◆ Task statement: Switch every "Instruction" to "Command" in the rows below and leave the rest unchanged.

◆ Dataset extract:
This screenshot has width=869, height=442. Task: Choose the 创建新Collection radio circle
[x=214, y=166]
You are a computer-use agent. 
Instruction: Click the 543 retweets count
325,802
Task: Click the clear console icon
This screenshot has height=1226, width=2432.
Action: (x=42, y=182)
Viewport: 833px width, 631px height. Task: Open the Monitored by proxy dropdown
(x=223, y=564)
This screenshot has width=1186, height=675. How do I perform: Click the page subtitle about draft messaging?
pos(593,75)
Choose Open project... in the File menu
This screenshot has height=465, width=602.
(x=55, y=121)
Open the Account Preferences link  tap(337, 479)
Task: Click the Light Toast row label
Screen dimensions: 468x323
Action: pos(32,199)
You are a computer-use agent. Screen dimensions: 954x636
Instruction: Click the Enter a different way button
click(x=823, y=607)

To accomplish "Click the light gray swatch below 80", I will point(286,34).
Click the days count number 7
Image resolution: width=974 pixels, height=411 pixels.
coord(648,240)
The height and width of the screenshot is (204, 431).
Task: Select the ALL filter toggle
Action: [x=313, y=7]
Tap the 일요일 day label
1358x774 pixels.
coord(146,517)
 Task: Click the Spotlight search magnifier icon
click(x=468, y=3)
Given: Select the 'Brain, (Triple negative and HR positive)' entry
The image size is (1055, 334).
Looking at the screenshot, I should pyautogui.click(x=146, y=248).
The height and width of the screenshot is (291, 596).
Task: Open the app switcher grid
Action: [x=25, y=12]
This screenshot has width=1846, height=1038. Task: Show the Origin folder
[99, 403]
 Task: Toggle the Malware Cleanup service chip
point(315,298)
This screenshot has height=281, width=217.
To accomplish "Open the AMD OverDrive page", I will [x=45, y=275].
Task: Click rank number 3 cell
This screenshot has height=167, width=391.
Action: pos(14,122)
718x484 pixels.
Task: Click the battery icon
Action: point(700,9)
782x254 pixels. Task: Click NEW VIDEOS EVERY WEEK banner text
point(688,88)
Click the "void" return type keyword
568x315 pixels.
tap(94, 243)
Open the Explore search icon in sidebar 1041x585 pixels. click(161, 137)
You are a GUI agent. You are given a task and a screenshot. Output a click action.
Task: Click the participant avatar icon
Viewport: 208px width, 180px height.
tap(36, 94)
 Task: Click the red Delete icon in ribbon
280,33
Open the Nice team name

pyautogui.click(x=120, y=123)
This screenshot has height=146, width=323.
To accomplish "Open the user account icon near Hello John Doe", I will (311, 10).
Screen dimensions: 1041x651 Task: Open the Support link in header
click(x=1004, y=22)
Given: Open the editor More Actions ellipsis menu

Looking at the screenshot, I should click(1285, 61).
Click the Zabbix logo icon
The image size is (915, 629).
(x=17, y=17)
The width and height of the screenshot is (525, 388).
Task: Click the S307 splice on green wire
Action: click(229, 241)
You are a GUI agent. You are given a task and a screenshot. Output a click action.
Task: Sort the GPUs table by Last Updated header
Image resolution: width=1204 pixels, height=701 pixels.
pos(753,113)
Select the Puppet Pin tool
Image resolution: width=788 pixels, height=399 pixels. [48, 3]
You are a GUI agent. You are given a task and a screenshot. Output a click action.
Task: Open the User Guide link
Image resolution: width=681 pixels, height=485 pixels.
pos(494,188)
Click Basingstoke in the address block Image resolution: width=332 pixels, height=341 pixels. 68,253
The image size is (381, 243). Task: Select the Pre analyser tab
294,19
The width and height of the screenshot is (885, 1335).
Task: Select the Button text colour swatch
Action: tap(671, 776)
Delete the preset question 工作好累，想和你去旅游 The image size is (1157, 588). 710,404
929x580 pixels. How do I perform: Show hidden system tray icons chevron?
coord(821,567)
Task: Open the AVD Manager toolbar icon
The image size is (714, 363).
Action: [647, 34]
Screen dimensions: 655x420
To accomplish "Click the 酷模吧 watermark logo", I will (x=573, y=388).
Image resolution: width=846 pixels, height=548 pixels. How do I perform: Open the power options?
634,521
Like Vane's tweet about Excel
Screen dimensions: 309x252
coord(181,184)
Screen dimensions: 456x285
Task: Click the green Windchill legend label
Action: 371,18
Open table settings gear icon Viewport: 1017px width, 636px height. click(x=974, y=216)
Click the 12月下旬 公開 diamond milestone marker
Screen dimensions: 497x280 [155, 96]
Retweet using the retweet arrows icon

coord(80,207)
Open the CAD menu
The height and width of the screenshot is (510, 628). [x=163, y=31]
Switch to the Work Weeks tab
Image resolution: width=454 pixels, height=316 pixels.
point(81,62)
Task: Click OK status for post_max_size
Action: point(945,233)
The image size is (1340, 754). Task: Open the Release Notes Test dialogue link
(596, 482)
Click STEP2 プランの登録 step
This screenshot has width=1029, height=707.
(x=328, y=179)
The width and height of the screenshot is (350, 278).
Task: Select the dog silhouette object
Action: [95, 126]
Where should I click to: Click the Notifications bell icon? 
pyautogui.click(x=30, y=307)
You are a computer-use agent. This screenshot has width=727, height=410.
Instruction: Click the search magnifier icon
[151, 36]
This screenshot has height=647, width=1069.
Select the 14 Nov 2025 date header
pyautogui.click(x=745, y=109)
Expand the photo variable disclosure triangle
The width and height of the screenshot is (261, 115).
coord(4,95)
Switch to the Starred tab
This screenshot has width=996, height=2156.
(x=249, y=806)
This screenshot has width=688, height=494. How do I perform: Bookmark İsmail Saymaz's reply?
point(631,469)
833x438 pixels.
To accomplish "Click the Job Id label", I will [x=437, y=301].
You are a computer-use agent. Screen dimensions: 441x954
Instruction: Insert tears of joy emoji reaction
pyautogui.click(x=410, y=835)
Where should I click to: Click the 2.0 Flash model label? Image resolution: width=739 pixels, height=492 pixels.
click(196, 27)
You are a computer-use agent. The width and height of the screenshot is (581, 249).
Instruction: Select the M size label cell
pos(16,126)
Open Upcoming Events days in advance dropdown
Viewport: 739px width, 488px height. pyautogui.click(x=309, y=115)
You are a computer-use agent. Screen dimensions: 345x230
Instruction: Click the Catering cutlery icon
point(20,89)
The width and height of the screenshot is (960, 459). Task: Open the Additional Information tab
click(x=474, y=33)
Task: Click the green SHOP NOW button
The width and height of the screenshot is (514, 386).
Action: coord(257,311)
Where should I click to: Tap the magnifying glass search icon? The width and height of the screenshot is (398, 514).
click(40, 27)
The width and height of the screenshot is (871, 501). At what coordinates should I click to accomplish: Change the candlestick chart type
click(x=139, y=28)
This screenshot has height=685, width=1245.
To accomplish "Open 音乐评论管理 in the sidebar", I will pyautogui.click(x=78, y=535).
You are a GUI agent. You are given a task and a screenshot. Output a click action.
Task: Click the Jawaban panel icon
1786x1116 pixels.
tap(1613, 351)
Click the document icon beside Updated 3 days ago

◆ Result of this task:
This screenshot has width=869, height=442. Task: Choose the 创建新Collection radio circle
[x=214, y=166]
You are a computer-use agent. 
Command: Click the 543 retweets count
325,802
Task: Click the clear console icon
This screenshot has height=1226, width=2432.
Action: (x=42, y=182)
Viewport: 833px width, 631px height. Task: Open the Monitored by proxy dropdown
(x=223, y=564)
This screenshot has width=1186, height=675. How do I perform: Click the page subtitle about draft messaging?
pos(593,75)
Choose Open project... in the File menu
This screenshot has height=465, width=602.
(x=55, y=121)
Open the Account Preferences link  tap(337, 479)
Task: Click the Light Toast row label
Screen dimensions: 468x323
Action: pos(32,199)
You are a computer-use agent. Screen dimensions: 954x636
Command: Click the Enter a different way button
click(x=823, y=607)

To accomplish "Click the light gray swatch below 80", I will point(286,34).
Click the days count number 7
Image resolution: width=974 pixels, height=411 pixels.
coord(648,240)
The height and width of the screenshot is (204, 431).
Task: Select the ALL filter toggle
Action: [x=313, y=7]
Tap the 일요일 day label
1358x774 pixels.
coord(146,517)
 Task: Click the Spotlight search magnifier icon
click(x=468, y=3)
Given: Select the 'Brain, (Triple negative and HR positive)' entry
The image size is (1055, 334).
Looking at the screenshot, I should pyautogui.click(x=146, y=248).
The height and width of the screenshot is (291, 596).
Task: Open the app switcher grid
Action: [x=25, y=12]
This screenshot has width=1846, height=1038. Task: Show the Origin folder
[99, 403]
 Task: Toggle the Malware Cleanup service chip
point(315,298)
This screenshot has height=281, width=217.
To accomplish "Open the AMD OverDrive page", I will [x=45, y=275].
Task: Click rank number 3 cell
This screenshot has height=167, width=391.
Action: pos(14,122)
718x484 pixels.
Task: Click the battery icon
Action: point(700,9)
782x254 pixels. Task: Click NEW VIDEOS EVERY WEEK banner text
point(688,88)
Click the "void" return type keyword
568x315 pixels.
tap(94, 243)
Open the Explore search icon in sidebar 1041x585 pixels. click(161, 137)
You are a GUI agent. You are given a task and a screenshot. Output a click action.
Task: Click the participant avatar icon
Viewport: 208px width, 180px height.
tap(36, 94)
 Task: Click the red Delete icon in ribbon
280,33
Open the Nice team name

pyautogui.click(x=120, y=123)
This screenshot has height=146, width=323.
To accomplish "Open the user account icon near Hello John Doe", I will (311, 10).
Screen dimensions: 1041x651 Task: Open the Support link in header
click(x=1004, y=22)
Given: Open the editor More Actions ellipsis menu

Looking at the screenshot, I should click(1285, 61).
Click the Zabbix logo icon
The image size is (915, 629).
(x=17, y=17)
The width and height of the screenshot is (525, 388).
Task: Click the S307 splice on green wire
Action: click(229, 241)
You are a GUI agent. You are given a task and a screenshot. Output a click action.
Task: Sort the GPUs table by Last Updated header
Image resolution: width=1204 pixels, height=701 pixels.
pos(753,113)
Select the Puppet Pin tool
Image resolution: width=788 pixels, height=399 pixels. [48, 3]
You are a GUI agent. You are given a task and a screenshot. Output a click action.
Task: Open the User Guide link
Image resolution: width=681 pixels, height=485 pixels.
pos(494,188)
Click Basingstoke in the address block Image resolution: width=332 pixels, height=341 pixels. 68,253
The image size is (381, 243). Task: Select the Pre analyser tab
294,19
The width and height of the screenshot is (885, 1335).
Task: Select the Button text colour swatch
Action: tap(671, 776)
Delete the preset question 工作好累，想和你去旅游 The image size is (1157, 588). 710,404
929x580 pixels. How do I perform: Show hidden system tray icons chevron?
coord(821,567)
Task: Open the AVD Manager toolbar icon
The image size is (714, 363).
Action: [647, 34]
Screen dimensions: 655x420
To accomplish "Click the 酷模吧 watermark logo", I will (x=573, y=388).
Image resolution: width=846 pixels, height=548 pixels. How do I perform: Open the power options?
634,521
Like Vane's tweet about Excel
Screen dimensions: 309x252
coord(181,184)
Screen dimensions: 456x285
Task: Click the green Windchill legend label
Action: 371,18
Open table settings gear icon Viewport: 1017px width, 636px height. click(x=974, y=216)
Click the 12月下旬 公開 diamond milestone marker
Screen dimensions: 497x280 [155, 96]
Retweet using the retweet arrows icon

coord(80,207)
Open the CAD menu
The height and width of the screenshot is (510, 628). [x=163, y=31]
Switch to the Work Weeks tab
Image resolution: width=454 pixels, height=316 pixels.
point(81,62)
Task: Click OK status for post_max_size
Action: point(945,233)
The image size is (1340, 754). Task: Open the Release Notes Test dialogue link
(596, 482)
Click STEP2 プランの登録 step
This screenshot has width=1029, height=707.
(x=328, y=179)
The width and height of the screenshot is (350, 278).
Task: Select the dog silhouette object
Action: [95, 126]
Where should I click to: Click the Notifications bell icon? 
pyautogui.click(x=30, y=307)
You are a computer-use agent. This screenshot has width=727, height=410.
Command: Click the search magnifier icon
[151, 36]
This screenshot has height=647, width=1069.
Select the 14 Nov 2025 date header
pyautogui.click(x=745, y=109)
Expand the photo variable disclosure triangle
The width and height of the screenshot is (261, 115).
coord(4,95)
Switch to the Starred tab
This screenshot has width=996, height=2156.
(x=249, y=806)
This screenshot has width=688, height=494. How do I perform: Bookmark İsmail Saymaz's reply?
point(631,469)
833x438 pixels.
To accomplish "Click the Job Id label", I will [x=437, y=301].
You are a computer-use agent. Screen dimensions: 441x954
Command: Insert tears of joy emoji reaction
pyautogui.click(x=410, y=835)
Where should I click to: Click the 2.0 Flash model label? Image resolution: width=739 pixels, height=492 pixels.
click(196, 27)
You are a computer-use agent. The width and height of the screenshot is (581, 249).
Command: Select the M size label cell
pos(16,126)
Open Upcoming Events days in advance dropdown
Viewport: 739px width, 488px height. pyautogui.click(x=309, y=115)
You are a computer-use agent. Screen dimensions: 345x230
Command: Click the Catering cutlery icon
point(20,89)
The width and height of the screenshot is (960, 459). Task: Open the Additional Information tab
click(x=474, y=33)
Task: Click the green SHOP NOW button
The width and height of the screenshot is (514, 386).
Action: coord(257,311)
Where should I click to: Tap the magnifying glass search icon? The width and height of the screenshot is (398, 514).
click(40, 27)
The width and height of the screenshot is (871, 501). At what coordinates should I click to accomplish: Change the candlestick chart type
click(x=139, y=28)
This screenshot has height=685, width=1245.
To accomplish "Open 音乐评论管理 in the sidebar", I will pyautogui.click(x=78, y=535).
You are a GUI agent. You are given a task and a screenshot. Output a click action.
Task: Click the Jawaban panel icon
1786x1116 pixels.
tap(1613, 351)
Click the document icon beside Updated 3 days ago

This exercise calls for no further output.